Le groupe mythique Raina Rai chantait dans les années 80 « Lfen w Rai Kharej men bel Abbès », en français « L’art et le raï sortent de Bel Abbès ». Cette affirmation, qui n’est pas totalement fausse concernant le Rai, déplait cependant à certains, en l’occurrence ceux qui soutiennent qu’Oran, la capitale de l’ouest, est sans conteste le berceau premier du ce style populaire qui a connu un succès mondial.
Concernant cet éternel questionnement sur lequel maintes experts se sont penchés, le talentueux artiste trompettiste Messaoud Bellemou, un des imminents piliers du Rai moderne, a tenté d’apporter sa vision des choses.
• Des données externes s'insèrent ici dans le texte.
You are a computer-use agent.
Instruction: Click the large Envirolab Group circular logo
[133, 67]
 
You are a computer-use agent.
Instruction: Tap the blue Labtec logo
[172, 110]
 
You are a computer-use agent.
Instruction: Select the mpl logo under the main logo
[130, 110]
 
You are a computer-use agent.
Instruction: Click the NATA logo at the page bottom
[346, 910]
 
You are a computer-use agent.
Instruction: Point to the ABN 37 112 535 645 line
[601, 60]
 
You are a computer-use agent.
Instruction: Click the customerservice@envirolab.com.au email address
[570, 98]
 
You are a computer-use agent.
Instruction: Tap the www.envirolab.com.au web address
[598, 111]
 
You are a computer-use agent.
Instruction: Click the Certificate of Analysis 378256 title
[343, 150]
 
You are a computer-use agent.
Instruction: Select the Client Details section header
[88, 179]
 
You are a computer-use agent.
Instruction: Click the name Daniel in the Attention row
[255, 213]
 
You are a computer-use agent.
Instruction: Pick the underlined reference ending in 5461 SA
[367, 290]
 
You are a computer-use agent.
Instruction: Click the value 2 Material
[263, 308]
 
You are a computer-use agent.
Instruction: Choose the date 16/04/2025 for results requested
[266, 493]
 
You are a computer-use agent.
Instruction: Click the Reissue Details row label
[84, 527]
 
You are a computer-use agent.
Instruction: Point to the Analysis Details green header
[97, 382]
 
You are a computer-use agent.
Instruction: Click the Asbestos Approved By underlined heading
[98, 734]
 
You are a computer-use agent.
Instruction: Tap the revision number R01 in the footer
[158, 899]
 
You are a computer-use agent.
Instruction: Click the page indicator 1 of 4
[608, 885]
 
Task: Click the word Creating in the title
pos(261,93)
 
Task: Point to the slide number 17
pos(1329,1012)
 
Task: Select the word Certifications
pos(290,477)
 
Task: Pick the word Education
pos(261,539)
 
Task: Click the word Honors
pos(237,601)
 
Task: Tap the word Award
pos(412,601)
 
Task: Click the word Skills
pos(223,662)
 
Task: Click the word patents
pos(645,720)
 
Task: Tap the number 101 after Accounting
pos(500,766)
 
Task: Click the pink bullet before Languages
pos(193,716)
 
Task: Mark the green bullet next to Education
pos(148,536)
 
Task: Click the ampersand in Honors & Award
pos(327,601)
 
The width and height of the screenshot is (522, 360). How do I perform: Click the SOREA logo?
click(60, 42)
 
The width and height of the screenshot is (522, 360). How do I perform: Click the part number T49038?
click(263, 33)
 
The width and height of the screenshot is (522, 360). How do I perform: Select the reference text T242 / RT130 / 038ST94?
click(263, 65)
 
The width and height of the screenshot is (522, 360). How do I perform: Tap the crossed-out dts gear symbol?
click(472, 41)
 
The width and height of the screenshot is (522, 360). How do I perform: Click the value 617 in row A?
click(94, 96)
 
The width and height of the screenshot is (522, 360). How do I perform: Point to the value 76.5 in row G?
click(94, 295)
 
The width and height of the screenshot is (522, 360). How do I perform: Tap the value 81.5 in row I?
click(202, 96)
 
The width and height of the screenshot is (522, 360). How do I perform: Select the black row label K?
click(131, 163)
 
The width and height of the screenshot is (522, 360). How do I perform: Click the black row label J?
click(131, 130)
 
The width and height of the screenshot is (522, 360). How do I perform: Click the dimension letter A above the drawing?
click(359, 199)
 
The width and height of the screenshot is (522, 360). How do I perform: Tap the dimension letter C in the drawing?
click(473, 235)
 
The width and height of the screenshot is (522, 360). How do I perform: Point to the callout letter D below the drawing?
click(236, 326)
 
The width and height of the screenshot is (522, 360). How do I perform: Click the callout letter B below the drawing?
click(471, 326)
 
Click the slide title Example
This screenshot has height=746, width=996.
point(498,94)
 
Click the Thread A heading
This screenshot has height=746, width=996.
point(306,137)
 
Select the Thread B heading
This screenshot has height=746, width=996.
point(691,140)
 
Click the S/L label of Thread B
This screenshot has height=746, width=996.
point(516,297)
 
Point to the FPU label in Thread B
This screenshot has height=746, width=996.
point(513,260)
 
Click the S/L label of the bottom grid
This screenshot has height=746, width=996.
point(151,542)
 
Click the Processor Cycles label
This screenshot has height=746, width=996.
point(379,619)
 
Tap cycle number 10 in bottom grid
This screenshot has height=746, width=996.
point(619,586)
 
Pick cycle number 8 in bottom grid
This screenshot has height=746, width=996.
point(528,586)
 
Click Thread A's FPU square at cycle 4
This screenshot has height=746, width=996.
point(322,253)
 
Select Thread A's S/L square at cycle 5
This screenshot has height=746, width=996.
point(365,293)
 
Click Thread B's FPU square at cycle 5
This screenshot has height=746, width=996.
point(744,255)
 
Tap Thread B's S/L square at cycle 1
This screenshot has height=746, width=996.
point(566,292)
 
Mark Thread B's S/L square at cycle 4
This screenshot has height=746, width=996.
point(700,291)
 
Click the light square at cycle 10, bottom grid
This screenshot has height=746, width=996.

C’est lors d’un entretien accordé à nos confrères d’El Watan, que Bellemou, qui a signé d’éternels chefs-d’œuvre musicaux, a voulu « démystifier » la question de l’origine du Rai.
Pour Bellemou, cette histoire est agaçante au plus haut point, plus encore, car il la trouve suspecte. Le trompettiste déclare notamment que « c’est de la mystification que j’accuse d’avoir nourri la prétention d’Oujda en ayant semé la confusion sur l’histoire du raï ». Pour Messaoud Bellemou donc, cette histoire d’origines, s’apparente à une tentative de récupération étrangère à l’Algérie.
Cependant, l’artiste précise que, pour lui, le Rai tire ses origines du « Trab », un style dans lequel Bellemou 75 ans, s’est grandement baigné pendant son enfance. Le trompettiste ajoute que le « Trab » appartient à toute l’Oranie. L’artiste septuagénaire évoque les chyoukh et Chikhat, et indique que ces artistes ancestraux « sont originaires en général des petites localités rurales et de la périphérie des villes ».
Alors ! Oran Ou Bel Abbès ?
Bellemou, malgré sa tentative d’éviter la question, s’est heurté à l’insistante curiosité de notre confrère d’El Watan. Bellemou s’insurge alors et déclare « cette rivalité porte sur quel raï ? Le raï moderne, puisqu’elle est le fait de groupes musicaux rivaux, entre chebs des deux villes ». L’artiste trouve donc cette querelle ridicule, et ajoute que ces chebs et ces groupes « n’étaient encore que des enfants lorsque le raï moderne était en gestation. Or, il se trouve que je suis un acteur central de cette dernière ».
Bellemou rappelle qu’il est derrière l’introduction de la trompette, l’instrument distinctif du raï moderne. « La trompette a été introduite par moi-même » a-t-il lancé, tout en précisant que son « souci premier n’était pas de moderniser la chanson Trab ». L’artiste revient alors sur sa carrière et explique qu’il baignait dans la musique occidentale et qu’il est pétri de Trab.
Influencé par Cheïkha El Wachma El Témouchentiya, l’alter-go de Rimitti, mais aussi par la « mamba, boléro, rumba, tcha tcha tcha, les valses », Bellemou avec sa trompette, » faisait concurrence (…) à la ghaïta en entonnant des airs latino-américains, ibériques ». Bellemou précise par ailleurs qu’il a « été connu non par le biais des médias, mais par ses prestations en live ».
En ce qui concerne la revendication marocaine qui vise à récupérer la chanson Rai, Bellemou s’est montré tranchant. « Que ceux qui l’avancent au Maroc viennent me jeter à la figure les vinyles enregistrés aux époques considérées » a-t-il confié. Pour l’artiste, la chanson paillarde s’est développée en Algérie comme au Maroc, « de notre côté de la frontière, en Oranie, c’est le raï. De l’autre, c’est la aïta ».